Preferably, the lower margin fixed cell is embedded in carrying base, and the carrying base offers the hair
The diversion trench that the jet pipe of motivation is oppositely arranged.
Preferably, the lower margin fixed cell includes more rounded arrangement vertical bars, and adjacent two in the more vertical bars
Root is fixedly connected sequentially by cross bar, and the cross bar be from top to bottom set to it is multiple rows of;The top of the more vertical bars has
The installation interface being adapted to the stabilizer blade of the landing bracket.
Preferably, it is fixedly installed connecting flange at the top of the more vertical bars, is provided on the connecting flange described
Interface is installed, and the top surface of the connecting flange is flushed with the surface of the carrying base.
Preferably, the analytical unit is ground installation, and the control unit of engine and data acquisition measurement are single
The signaling interface of member establishes communication connection, and the two power supply by signal cable or wireless transmission with the analytical unit respectively
Interface passes through feed cable respectively and is electrically connected with ground power supply foundation.

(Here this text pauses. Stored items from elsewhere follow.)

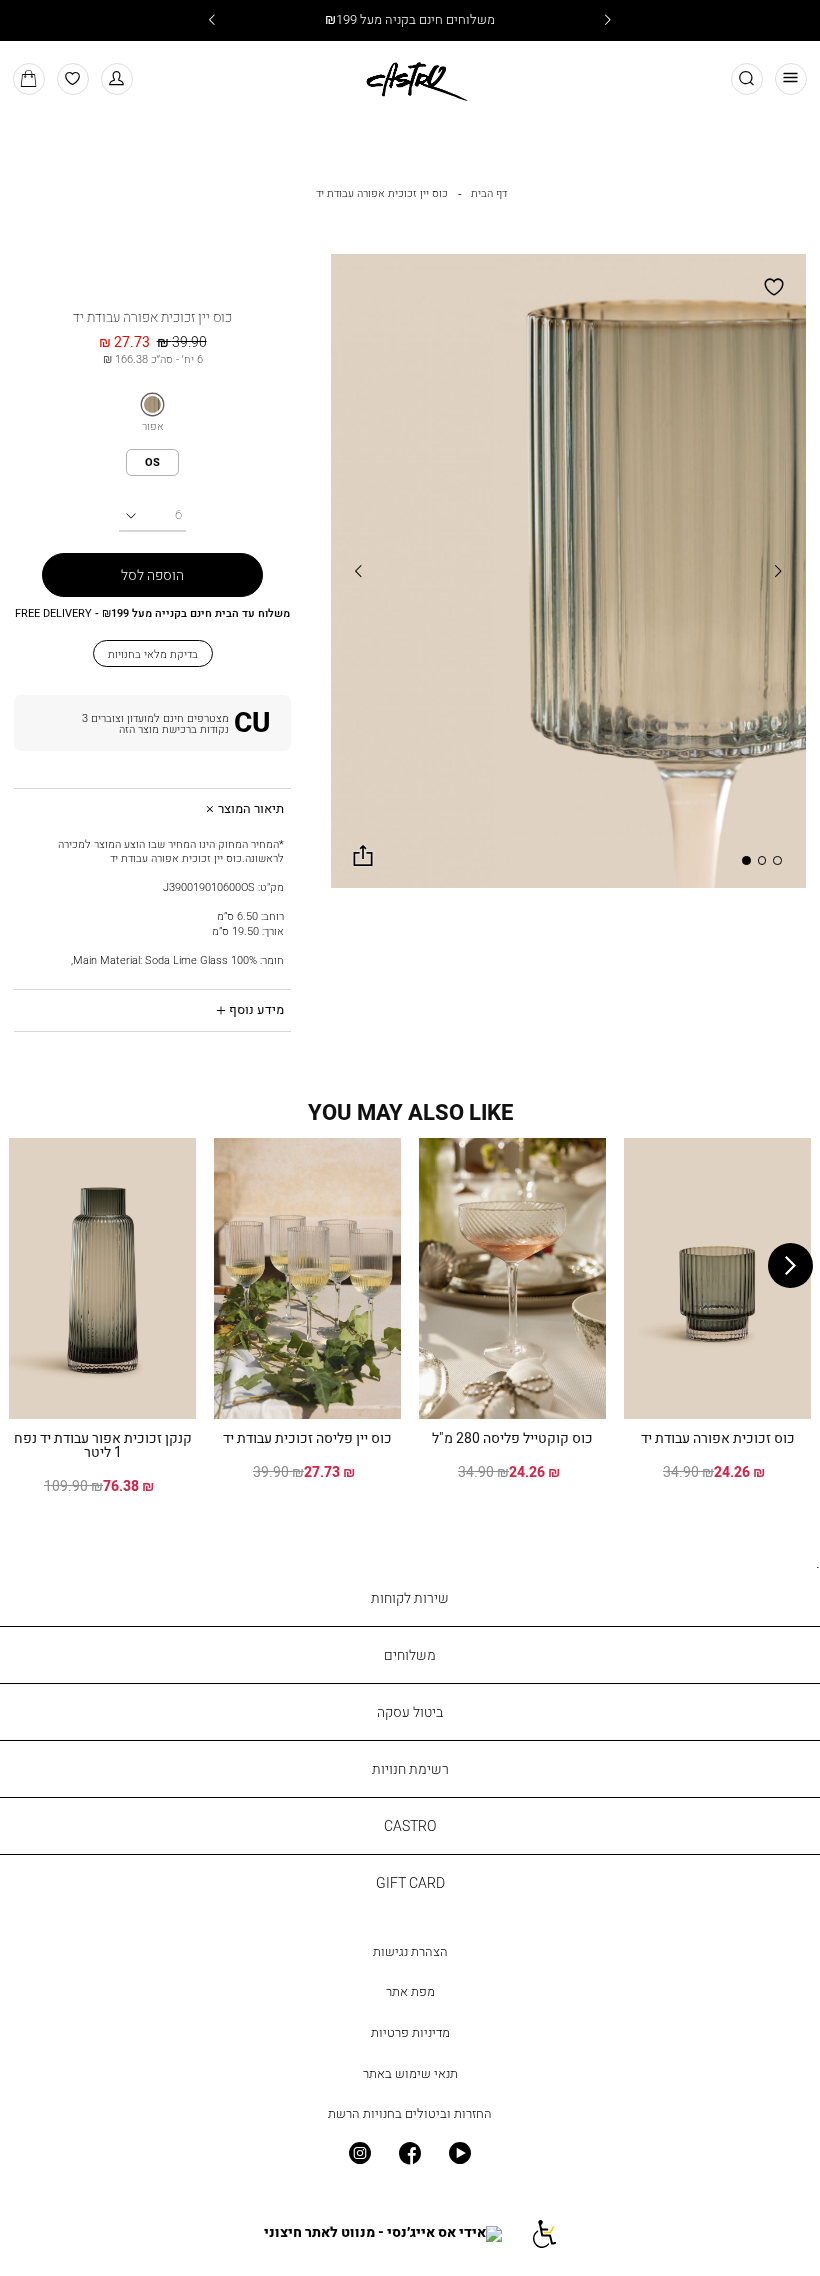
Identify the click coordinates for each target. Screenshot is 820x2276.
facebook (410, 2153)
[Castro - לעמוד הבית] (410, 78)
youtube (460, 2153)
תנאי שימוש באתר (410, 2073)
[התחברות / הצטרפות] (152, 723)
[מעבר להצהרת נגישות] (543, 2233)
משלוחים (410, 1654)
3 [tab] (746, 860)
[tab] (152, 809)
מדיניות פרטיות (410, 2032)
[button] (117, 79)
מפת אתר (410, 1991)
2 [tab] (762, 860)
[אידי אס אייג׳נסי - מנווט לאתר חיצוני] (383, 2233)
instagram (359, 2153)
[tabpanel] (568, 571)
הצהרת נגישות (410, 1951)
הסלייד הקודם (359, 571)
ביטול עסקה (410, 1711)
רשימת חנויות (410, 1768)
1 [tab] (777, 860)
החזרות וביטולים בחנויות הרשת (410, 2113)
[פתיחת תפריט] (791, 79)
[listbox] (152, 404)
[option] (152, 404)
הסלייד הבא (778, 571)
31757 (152, 296)
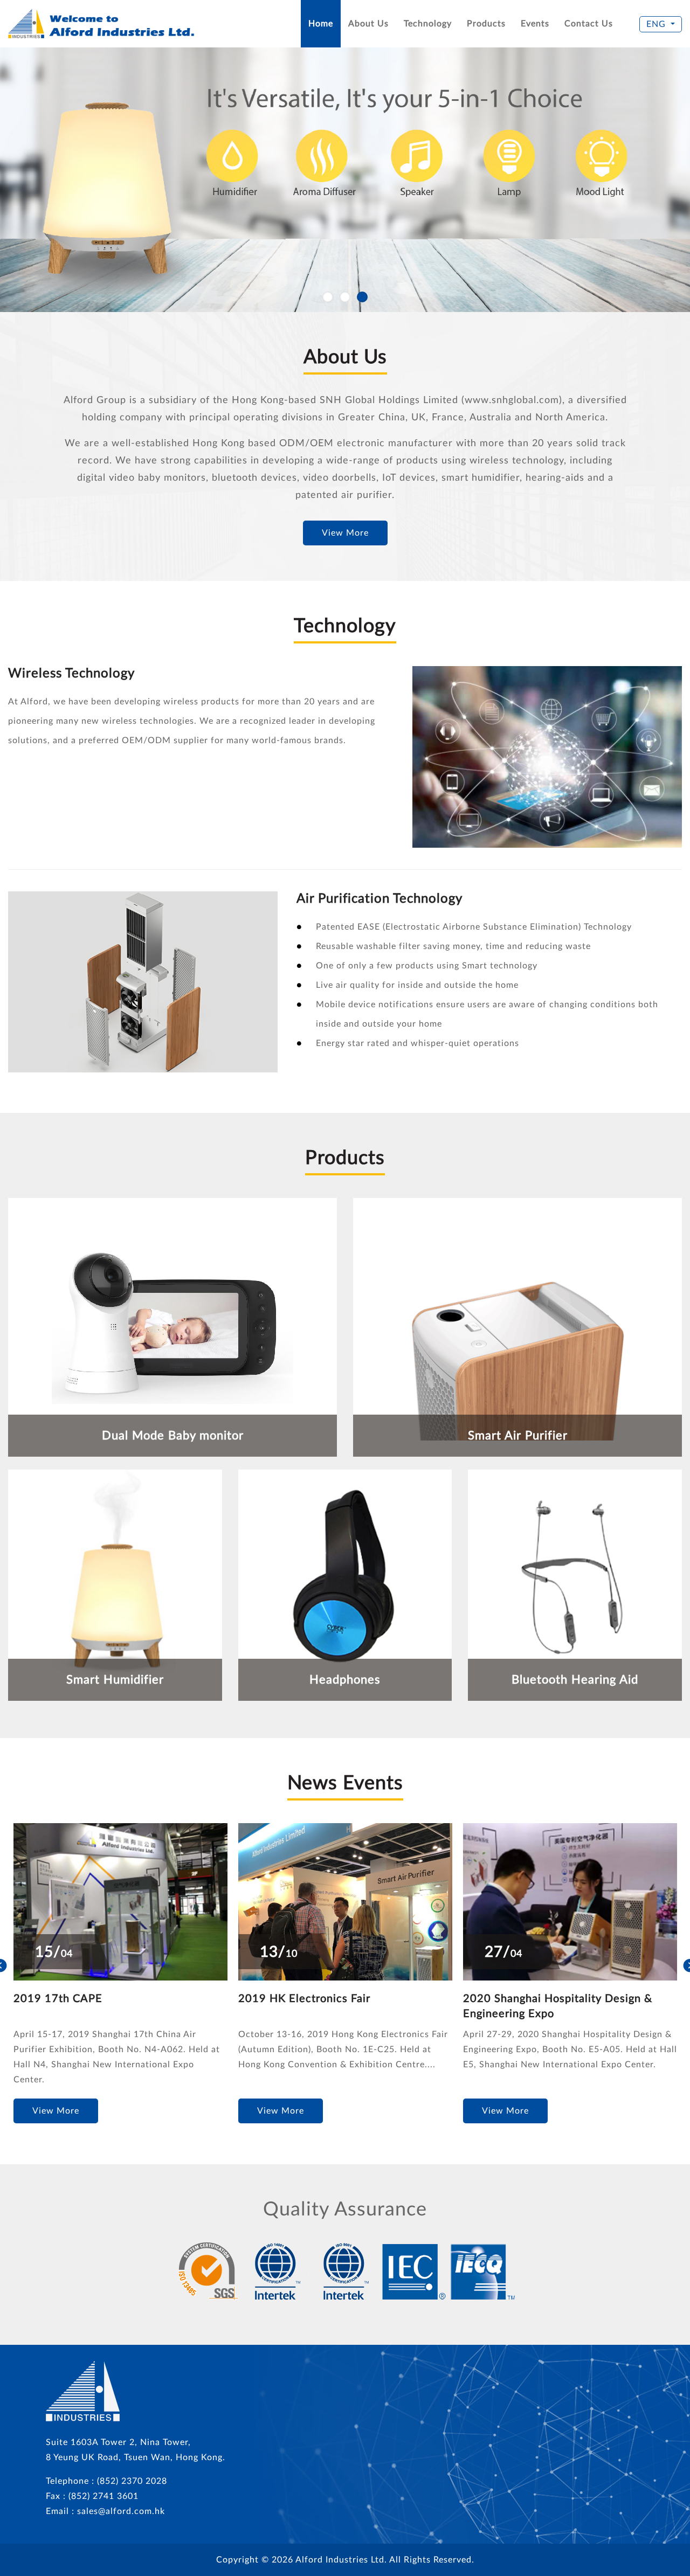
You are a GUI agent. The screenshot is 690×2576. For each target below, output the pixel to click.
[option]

Preferably, the control unit of engine and the controller of data acquisition measuring unit use the dynamical system
The controller for section of uniting, or using the controller independently of the dynamical system section.
Preferably, the counterweight element is made of the material compatible with the propellant of the liquid rocket dynamical system.
It preferably, further include the charging line and discharge pipe being connected to the propellant tank of the dynamical system section,
The other end of the charging line and the discharge pipe is connected to propellant source respectively.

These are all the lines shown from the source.